There are a variety of text manipulation programs available in the terminal that allow users to quickly and efficiently process large amounts of text data. These programs offer a wide range of capabilities, including searching for patterns, transforming text, sorting lines, removing duplicates, and counting characters, words, and lines.

In this section, we will discuss some of the most popular and useful command line text manipulation programs, such as:

TOOLTDESCRIPTIONNOTES
grep searches for a specific pattern in text files and outputs matching lines Tutorial: GREP
sed stream editor for filtering and transforming text Tutorial: SED
awk a programming language for processing text data, often used for text manipulation tasks Tutorial: AWK
cut cuts out specific columns or fields from a file
sort sorts lines of text alphabetically or numerically
uniq removes duplicate lines from a file
tr translates or deletes characters from a file
wc counts the number of lines, words, and characters in a file
tail output the first or last part of a file, respectively

^ Click on the tool name (in the first column) to jump to the cheat sheet.

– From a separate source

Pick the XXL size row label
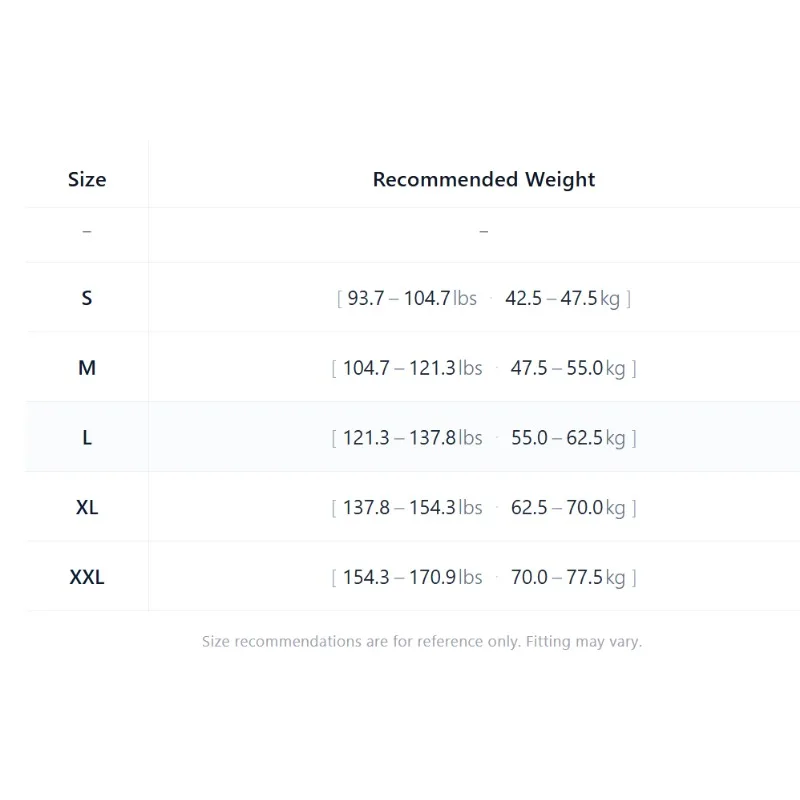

These tools are often used together in pipelines to perform more complex text manipulations. Understanding text manipulation programs can greatly improve a user’s productivity and efficiency when working with text files, without the need for graphical user interfaces.

Why manipulate text files from the command line?

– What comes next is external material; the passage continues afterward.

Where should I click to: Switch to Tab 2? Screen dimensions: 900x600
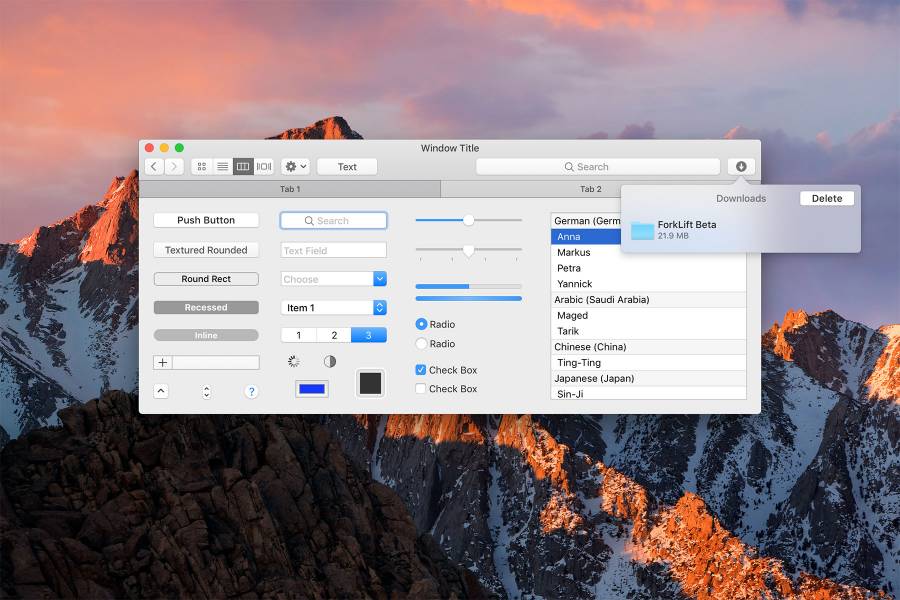[x=590, y=189]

Manipulating text files in the command line is a powerful and efficient method for processing large amounts of text data. It is useful because of:

  • SPEED
    Command line tools are typically faster than GUI-based text editors when processing large amounts of data.

  • AUTOMATION
    Command line tools can be automated using shell scripts, allowing you to perform repetitive tasks quickly and efficiently.

  • FLEXIBILITY
    The command line tools offer a wide range of functionality, making it possible to perform complex text manipulations.

  • INTEGRATION
    Command line tools can be easily integrated into other programs, allowing you to process text data in a variety of different contexts.

  • ACCESSABILITY
    Command line tools allow users to manipulate text files stored on the remote machine without downloading them.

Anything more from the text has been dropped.